Jan Van Hove: Deze maatregel is eigenlijk een beetje trumpiaans. Hopelijk is het geen voorbode van een meer protectionistisch EU-handelsbeleid. Dat Europa altijd de kaart van vrijhandel trok, is onze welvaart ongelooflijk ten goede gekomen. Maar als Europa zou meegaan in het opbodspel dat momenteel aan de gang is – vooral vanuit de VS maar ook vanuit China – dan dreigt het zijn fundamentele positie als vrijhandelsnatie te ondergraven. Dat is een gevaarlijk precedent.

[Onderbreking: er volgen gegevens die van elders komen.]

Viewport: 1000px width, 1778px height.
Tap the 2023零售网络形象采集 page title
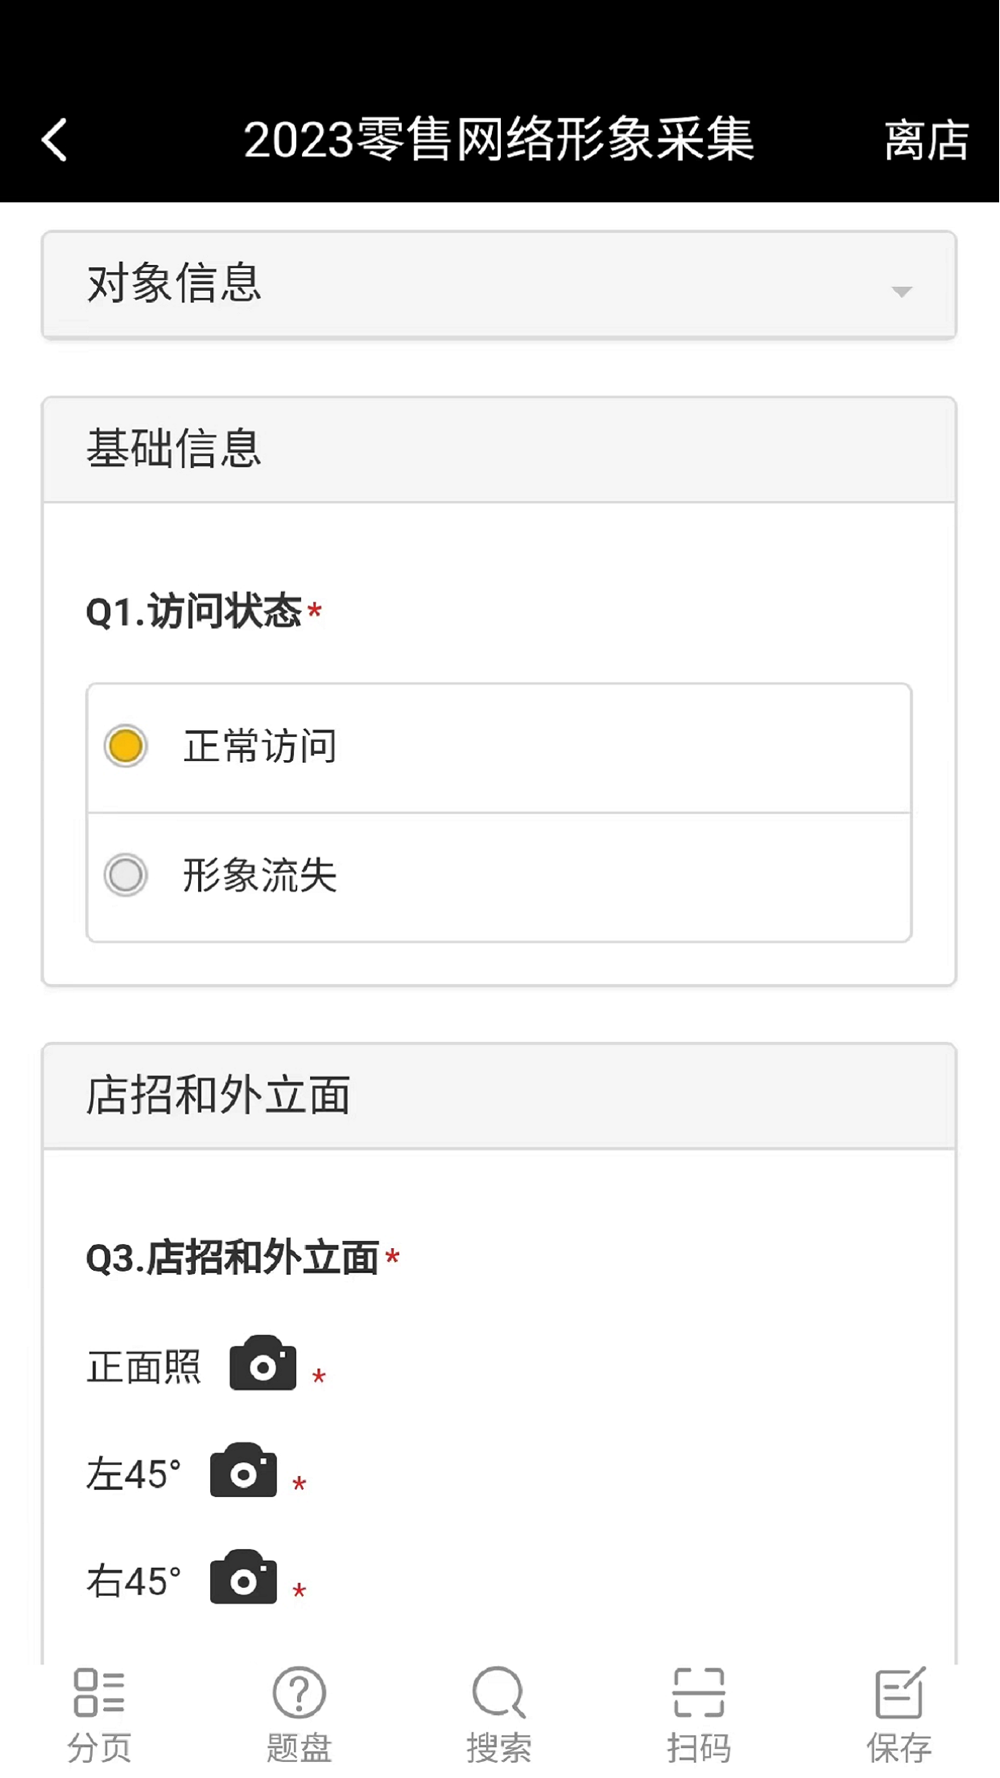pos(499,140)
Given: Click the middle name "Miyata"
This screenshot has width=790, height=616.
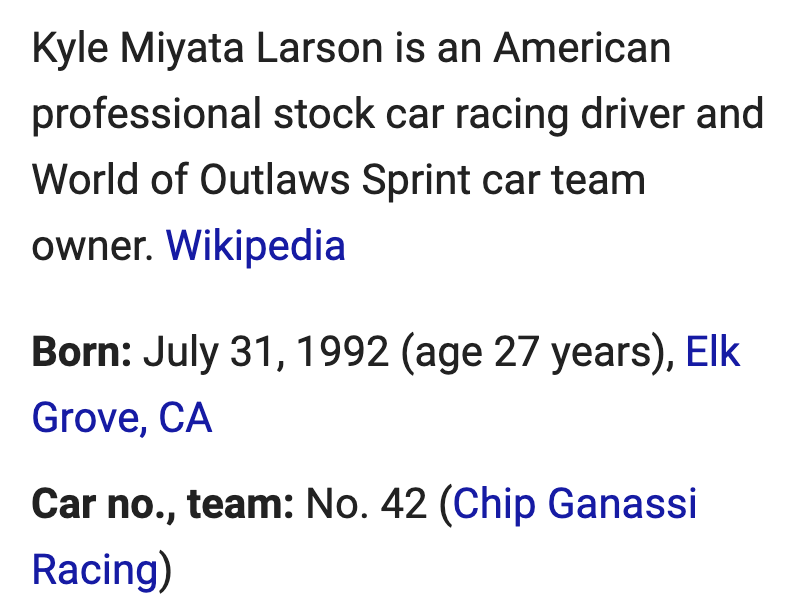Looking at the screenshot, I should click(182, 48).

‘Staal is altijd politiek zeer gevoelig geweest, zeker in de Verenigde Staten, waar de staalindustrie eigenlijk grotendeels ten onder is gegaan.’
Dit voorstel komt natuurlijk niet uit de lucht vallen, maar is deels een reactie op Trumps recente handelsdeal met Europa.
Van Hove: In het verleden bleef zo’n reactie toch vaak voorzichtiger. Dan ging men voor symbolische producten de invoertarieven verhogen – denk aan whisky of Harley Davidson. Dat was een kwestie van speldenprikken. Importtarieven van 50 procent zijn veel drastischer.
Zal de Wereldhandelsorganisatie (WTO) dit laten passeren?
Van Hove: Van de WTO mag je tarieven niet zomaar verhogen. WTO-leden moeten hun tarieven onder afgesproken maxima houden, en bovendien mag je niet discrimineren tussen handelspartners. Wanneer je een tariefwijziging doorvoert ten opzichte van bepaalde landen, dan moet je die eigenlijk toepassen op álle lidstaten van de Wereldhandelsorganisatie. Als de Europese Commissie met deze maatregel alleen de VS en China beoogt, is dat eigenlijk een afwijking van de standaardregels van de WTO.
Het typische argument dat Europa dan inroept, is dat het geconfronteerd wordt met oneerlijke handelspraktijken van de tegenpartij – en dat is hier met de VS duidelijk aantoonbaar – of dat het met tijdelijke maatregelen de binnenlandse industrie wil beschermen.
De staalindustrie is ook van belang voor de wapenproductie en strategische onafhankelijkheid. Spelen die overwegingen hier ook in mee?
Van Hove: Zeker. In het verleden was het verweer van Europa heel vaak dat de kwaliteit van het Europese staal beter was dan de kwaliteit van Chinees en Amerikaans staal. Maar vandaag zie je dat de kwaliteit van het staal ook buiten Europa is verbeterd.
De fundamentele vraag is: kan Europa die innovatiestrijd rond staal nog winnen? Vandaag grijpt Europa terug naar het wapen van protectionisme. Maar een meer structureel antwoord zou zijn: ervoor zorgen dat je de beste blijft in het maken van staal. Om de vliegtuigen van de toekomst te bouwen, zul je kwalitatief zeer goed staal nodig hebben.
‘Vandaag grijpt Europa terug naar het wapen van protectionisme. Maar een meer structureel antwoord zou zijn: ervoor zorgen dat je de beste blijft in het maken van staal.’
Europa dreigt zijn voorsprong te verliezen?
Van Hove: We moeten goed bewaken dat we de drijfkracht achter innovatie niet wegnemen. Concurrentie zet bedrijven immers aan om beter te innoveren. Dat past in een ruimer industrieel beleid: Europa moet ervoor zorgen dat onze industrie een soort renaissance kan doormaken, die uitgaat van innovatie en productverbetering.
Hoe effectief is het nieuwe invoertarief als maatregel om onze Europese staalindustrie te beschermen?
Van Hove: Moeilijk in te schatten. Ik ga ervan uit dat je opnieuw een kettingreactie krijgt. Onze handelspartners zullen op de maatregel reageren. Vraag is waar je effectief op uitkomt. Ik denk wel dat lokale producenten meer voor de lokale markten zullen gaan produceren. Maar aangezien de staalindustrie een wereldwijde sector is, is de vraag hoe lang je die situatie kunt volhouden. Want zo ga je inefficiënties krijgen. Maar nogmaals, alles zal afhangen van het eindspel: welke reactie volgt er op deze zet van de Europese Unie?
Riskeren we niet de woede van Trump op onze hals te halen?
Van Hove: Absoluut. Geen twijfel mogelijk. Staal is altijd politiek zeer gevoelig geweest, zeker in de Verenigde Staten, waar de staalindustrie eigenlijk grotendeels ten onder gegaan is. De meeste Amerikaanse staalproducenten zitten nu eigenlijk in Canada of Mexico.
Help je onze staalindustrie niet meer vooruit met pakweg lagere energieprijzen?
Van Hove: Persoonlijk zou ik eerder pleiten voor innovatie-ondersteuning. Of beter nog: een totaalplan voor de industrie. Een industrieel beleid voor de staalsector is belangrijker dan invoertarieven opleggen.